**List of tasks:**
A: Using the passage on TouchBistro and Canadian tech valuations, answer these:
(i) Why does the passage call TouchBistro the most sobering case?
(ii) What three things does it say a high valuation can do to help a company?
(iii) How does Harris describe its approach?
B: Pick up the passage on TouchBistro and Canadian tech valuations after its last sentence and carry it forward.

**Text under study:**
━━━━
In reality, those valuations were snapshots taken during an unusual stretch of cheap capital and aggressive investor competition.

TouchBistro is the most sobering case because its reported sale crystallized the gap between the promise and the actual return. But the broader lesson isn’t that Canada should stop building ambitious technology companies.

It’s that raising money and creating value are not the same thing.

A high valuation can bring in capital, attract employees, generate press. It can also raise expectations, encourage overspending, and make a perfectly reasonable acquisition offer look inadequate.

The companies that come out of this reset in the best shape will probably be the ones that spend less time defending their old valuations and more time building real economics underneath them.

I still think TouchBistro built valuable technology for a real market need. I hope Harris and Constellation give it the disciplined, long-term operating environment it needs to rebuild.

Constellation’s model is a real departure from the venture model that financed TouchBistro’s expansion. Harris describes its approach simply: buy software businesses with growth potential, run them well, build for the long term.

Maybe that’s the final irony of this generation of Canadian technology companies.
━━━━
**Recorded information:**

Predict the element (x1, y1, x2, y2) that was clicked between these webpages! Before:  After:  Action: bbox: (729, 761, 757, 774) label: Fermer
━━━━
**Answers to the exercises:**
A:
(i) Its reported sale crystallized the gap between the promise and the actual return.
(ii) It can bring in capital, attract employees, and generate press.
(iii) Buy software businesses with growth potential, run them well, and build for the long term.

B:
After years of being pushed to grow fast enough to justify the next financing round, some of them may end up finding their best home with owners who are willing to stop chasing valuations and just run the business.

Frequently Asked Questions

Who bought TouchBistro and for how much?

Harris Computer, part of Constellation Software, announced the acquisition of TouchBistro on July 7, 2026, without disclosing a price. The Globe and Mail later reported the deal was worth roughly $100 million, which would leave OMERS with a loss exceeding $100 million on its earlier investment. Harris says TouchBistro now powers more than 16,000 restaurants in over 100 countries, so the operating business remains valuable even though the financial return for early investors was poor.

What does “Canada’s lost generation of tech unicorns” mean?

It refers to the class of Canadian companies valued above US$1 billion during the cheap-capital boom of 2020 to 2022, including TouchBistro, ApplyBoard, Lightspeed, Hopper, and Neo Financial. Most of these companies did not disappear. What got lost was the certainty around their valuations, which were set during an unusual stretch of low interest rates and aggressive investor competition that didn’t last.

Did these five companies fail?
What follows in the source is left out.